TRECHO EXTRAÍDO →
========================
1.3 Ciências e vivências: entre tradições e possibilidades O discurso científico que nos forma nos anos de graduação passa a ser a

base para legitimarmos nossas falas e nossas práticas em sala de aula.

Fundamentados nele, é como se tivéssemos sempre a última palavra, no sentido de

que “falar em nome da ciência” significa ter razão, poder e respeito dos alunos. O

comentário de Herrera (2000 apud AULER, 2001, p. 2) resume minhas colocações:

“uma das maneiras mais efetivas de terminar com uma discussão consiste em dizer

que algo está cientificamente comprovado”.

Auler (2001) ainda comenta que na idéia tradicional que a sociedade tem de

progresso, a ciência, em algum momento do presente ou do futuro, resolverá os

problemas hoje existentes, conduzindo a humanidade ao bem-estar social. Esse

entendimento faz com que pensemos ser as descobertas e invenções científicas

sempre direcionadas para o bem e para tornar a vida mais fácil. Assim, tudo que não

tem o estatuto de cientificidade passa a ser considerado irrelevante, falso e não

apropriado para a escola, já que a Ciência é quem vai nos garantir o futuro

desejado.
========================
[Dados armazenados]
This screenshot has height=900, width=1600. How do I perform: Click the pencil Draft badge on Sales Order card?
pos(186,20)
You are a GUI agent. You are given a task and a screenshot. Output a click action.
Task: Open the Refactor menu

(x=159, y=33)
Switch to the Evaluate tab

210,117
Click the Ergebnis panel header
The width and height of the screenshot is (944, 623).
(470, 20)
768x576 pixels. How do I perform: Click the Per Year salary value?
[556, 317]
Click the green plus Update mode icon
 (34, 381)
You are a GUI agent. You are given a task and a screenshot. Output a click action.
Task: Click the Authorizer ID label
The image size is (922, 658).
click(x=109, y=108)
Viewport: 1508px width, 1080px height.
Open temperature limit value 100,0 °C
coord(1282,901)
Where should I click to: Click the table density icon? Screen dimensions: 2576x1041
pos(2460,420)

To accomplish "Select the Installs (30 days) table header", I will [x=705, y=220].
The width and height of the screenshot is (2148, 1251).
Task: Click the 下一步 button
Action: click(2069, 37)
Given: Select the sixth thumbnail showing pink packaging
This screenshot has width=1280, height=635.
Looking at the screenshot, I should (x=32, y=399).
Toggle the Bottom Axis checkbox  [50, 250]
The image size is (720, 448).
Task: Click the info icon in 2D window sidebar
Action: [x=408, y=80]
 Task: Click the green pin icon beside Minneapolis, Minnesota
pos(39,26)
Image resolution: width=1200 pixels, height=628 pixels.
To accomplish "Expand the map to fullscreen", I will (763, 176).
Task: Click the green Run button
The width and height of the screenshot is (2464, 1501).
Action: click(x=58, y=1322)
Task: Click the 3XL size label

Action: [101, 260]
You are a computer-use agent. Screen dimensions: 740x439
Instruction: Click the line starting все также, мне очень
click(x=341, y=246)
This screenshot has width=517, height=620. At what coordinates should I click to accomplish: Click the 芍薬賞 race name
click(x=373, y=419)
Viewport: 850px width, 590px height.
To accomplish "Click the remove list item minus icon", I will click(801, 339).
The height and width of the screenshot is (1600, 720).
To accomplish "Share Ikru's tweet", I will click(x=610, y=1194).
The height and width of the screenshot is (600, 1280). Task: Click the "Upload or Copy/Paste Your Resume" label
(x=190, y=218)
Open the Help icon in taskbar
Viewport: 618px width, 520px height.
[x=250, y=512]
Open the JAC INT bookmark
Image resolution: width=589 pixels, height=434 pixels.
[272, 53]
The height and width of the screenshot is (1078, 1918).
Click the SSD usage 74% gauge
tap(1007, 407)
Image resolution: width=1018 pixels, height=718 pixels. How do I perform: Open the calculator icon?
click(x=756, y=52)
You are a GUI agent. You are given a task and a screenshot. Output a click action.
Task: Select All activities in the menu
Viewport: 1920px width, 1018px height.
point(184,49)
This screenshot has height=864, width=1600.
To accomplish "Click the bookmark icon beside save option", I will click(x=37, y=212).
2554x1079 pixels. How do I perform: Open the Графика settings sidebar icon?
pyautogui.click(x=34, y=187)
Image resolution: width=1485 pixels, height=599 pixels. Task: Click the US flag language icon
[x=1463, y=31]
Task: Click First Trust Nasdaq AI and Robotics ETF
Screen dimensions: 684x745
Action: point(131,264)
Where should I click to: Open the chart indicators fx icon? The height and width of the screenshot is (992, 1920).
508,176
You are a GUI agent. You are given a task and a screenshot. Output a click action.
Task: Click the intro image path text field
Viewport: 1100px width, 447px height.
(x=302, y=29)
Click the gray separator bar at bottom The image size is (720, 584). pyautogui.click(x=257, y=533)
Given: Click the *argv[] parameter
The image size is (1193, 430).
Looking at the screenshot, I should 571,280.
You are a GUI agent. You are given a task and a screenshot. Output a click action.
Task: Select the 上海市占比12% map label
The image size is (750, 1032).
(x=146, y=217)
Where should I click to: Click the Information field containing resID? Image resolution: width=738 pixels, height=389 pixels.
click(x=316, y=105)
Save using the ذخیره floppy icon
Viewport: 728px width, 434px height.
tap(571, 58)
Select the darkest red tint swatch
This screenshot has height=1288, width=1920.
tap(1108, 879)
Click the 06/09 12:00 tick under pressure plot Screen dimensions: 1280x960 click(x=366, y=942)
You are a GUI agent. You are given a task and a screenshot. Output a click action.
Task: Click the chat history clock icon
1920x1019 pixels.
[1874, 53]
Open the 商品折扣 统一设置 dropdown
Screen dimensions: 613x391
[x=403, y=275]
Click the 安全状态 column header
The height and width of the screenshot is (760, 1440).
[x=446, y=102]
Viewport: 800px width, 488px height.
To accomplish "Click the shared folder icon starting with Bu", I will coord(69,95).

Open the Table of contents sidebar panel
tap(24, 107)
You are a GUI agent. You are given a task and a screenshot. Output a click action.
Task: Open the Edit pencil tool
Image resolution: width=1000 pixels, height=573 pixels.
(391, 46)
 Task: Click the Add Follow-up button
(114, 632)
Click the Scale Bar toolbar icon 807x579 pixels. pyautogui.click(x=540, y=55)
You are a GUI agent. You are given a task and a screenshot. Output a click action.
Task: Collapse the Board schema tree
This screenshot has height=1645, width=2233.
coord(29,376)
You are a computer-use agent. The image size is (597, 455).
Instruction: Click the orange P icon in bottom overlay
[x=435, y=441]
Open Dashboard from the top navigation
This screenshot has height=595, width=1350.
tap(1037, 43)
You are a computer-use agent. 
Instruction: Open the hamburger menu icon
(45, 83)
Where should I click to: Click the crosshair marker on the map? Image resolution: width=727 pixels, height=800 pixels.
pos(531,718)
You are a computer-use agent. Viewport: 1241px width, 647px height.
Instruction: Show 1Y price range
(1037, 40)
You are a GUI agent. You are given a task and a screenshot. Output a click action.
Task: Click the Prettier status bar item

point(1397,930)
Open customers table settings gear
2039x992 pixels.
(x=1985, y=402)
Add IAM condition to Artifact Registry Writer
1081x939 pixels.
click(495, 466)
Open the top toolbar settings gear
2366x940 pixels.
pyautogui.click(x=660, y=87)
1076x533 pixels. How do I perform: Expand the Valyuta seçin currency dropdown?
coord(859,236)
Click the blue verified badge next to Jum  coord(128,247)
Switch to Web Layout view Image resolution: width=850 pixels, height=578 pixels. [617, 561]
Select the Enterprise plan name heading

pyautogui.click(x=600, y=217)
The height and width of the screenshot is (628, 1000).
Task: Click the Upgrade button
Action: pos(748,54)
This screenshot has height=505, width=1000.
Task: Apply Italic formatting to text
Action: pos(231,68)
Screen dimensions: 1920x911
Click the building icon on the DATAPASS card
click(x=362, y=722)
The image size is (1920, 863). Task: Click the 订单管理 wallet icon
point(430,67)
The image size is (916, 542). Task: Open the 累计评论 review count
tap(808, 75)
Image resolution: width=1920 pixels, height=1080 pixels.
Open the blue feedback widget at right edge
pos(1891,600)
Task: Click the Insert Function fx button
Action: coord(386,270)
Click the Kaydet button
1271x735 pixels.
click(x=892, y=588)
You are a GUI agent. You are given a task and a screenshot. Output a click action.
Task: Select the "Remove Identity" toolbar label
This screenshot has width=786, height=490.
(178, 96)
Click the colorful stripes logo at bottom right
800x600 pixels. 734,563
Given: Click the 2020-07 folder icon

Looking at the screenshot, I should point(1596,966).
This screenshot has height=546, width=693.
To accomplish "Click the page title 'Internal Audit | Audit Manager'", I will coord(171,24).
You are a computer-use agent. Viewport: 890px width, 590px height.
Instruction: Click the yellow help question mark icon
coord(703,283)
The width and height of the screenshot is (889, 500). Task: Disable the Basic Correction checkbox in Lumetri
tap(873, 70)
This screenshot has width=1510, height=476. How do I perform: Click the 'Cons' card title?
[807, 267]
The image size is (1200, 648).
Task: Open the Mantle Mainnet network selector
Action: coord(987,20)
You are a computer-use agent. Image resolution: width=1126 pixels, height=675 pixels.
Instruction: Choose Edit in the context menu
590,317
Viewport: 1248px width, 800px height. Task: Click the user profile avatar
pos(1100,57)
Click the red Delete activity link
========================
O QUE SE PEDE → Passe para o inglês esta frase do trecho sobre ciência e vivências: "Auler (2001) ainda comenta que na idéia tradicional que a sociedade tem de progresso, a ciência, em algum momento do presente ou do futuro, resolverá os problemas hoje existentes, conduzindo a humanidade ao bem-estar social." Os itens formam um material à parte, sem relação com o trecho.

TAREFA CONCLUÍDA → Auler (2001) further remarks that, in society's traditional idea of progress, science, at some point in the present or the future, will solve the problems that exist today, leading humanity to social well-being.